### Extract to read:
----

The sharp “before” line that COVID has drawn means we’ve been dumped into the ambiguous spot of “during.” There’s no denying that the world has just gotten even more wired.
My world of gyms and workouts is evolving at a dizzying pace to keep up, and I’m really interested to see how various business models approach it.
Is “Free” Sustainable?
We’re pretty much all offering something for free — and there are a myriad of amazing options to choose from. Here are over a dozen curated from one source alone.
But it didn’t take long for it to sink in that we also needed to earn some income still, as individuals to cover our living costs, and as businesses to even keep our doors open.
Eastside Fitness, a neighbourhood gym where I’ve worked for years, crunched some numbers and created a new on-line class package. They’re aiming to sell 200 per month, and as of April 16th only had another 50 go to meet the month’s quota.
Functional Athletics in North Van, “my” Crossfit where I usually take a rowing class every Friday, created a YouTube channel and started putting up a workout of the day while the facility is closed. They’ve asked monthly members to let their memberships sit frozen for now and extend any eventual expiry date into the future.
I love both of these approaches, because they both hinge on the existing community created before COVID being a two-way street.
My Own Approach: Charity vs Utility
Maybe it’s my “do it yourself” Alberta upbringing, not gonna lie, but I am not really a huge fan of giving or receiving charity unless there is something of value for either side.
So my own approach as a consumer has been to ask Functional Athletics to draw from my drop-in package every time I complete one of their workouts, and I’m sticking to my regular once-a-week format.

----

### Source data:

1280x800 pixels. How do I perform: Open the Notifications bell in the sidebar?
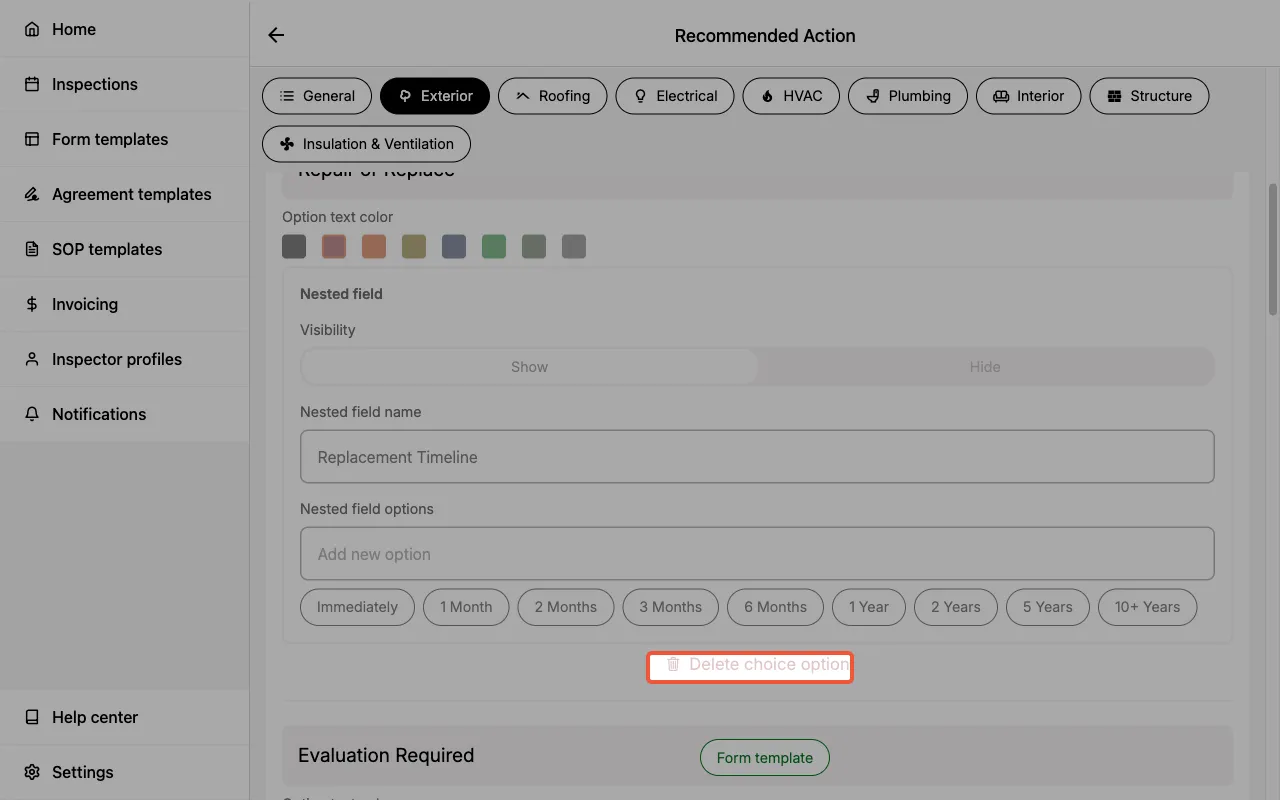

----

### Task 1:
Answer these questions from the post on gyms during COVID:
(a) How many online class packages per month is Eastside Fitness aiming to sell?
(b) Where does the writer usually take a rowing class, and on what day?
(c) What does the writer ask Functional Athletics to draw from after each completed workout?
### Task 2:
Write out the part of the post on gyms during COVID that opens with the words containing "But it didn’t" and closes with "a two-way street.".
The material shown here is separate from the post on gyms during COVID.

### Worked solution 1:
(a) 200
(b) At Functional Athletics in North Van, every Friday
(c) The writer's drop-in package

### Worked solution 2:
But it didn’t take long for it to sink in that we also needed to earn some income still, as individuals to cover our living costs, and as businesses to even keep our doors open.
Eastside Fitness, a neighbourhood gym where I’ve worked for years, crunched some numbers and created a new on-line class package. They’re aiming to sell 200 per month, and as of April 16th only had another 50 go to meet the month’s quota.
Functional Athletics in North Van, “my” Crossfit where I usually take a rowing class every Friday, created a YouTube channel and started putting up a workout of the day while the facility is closed. They’ve asked monthly members to let their memberships sit frozen for now and extend any eventual expiry date into the future.
I love both of these approaches, because they both hinge on the existing community created before COVID being a two-way street.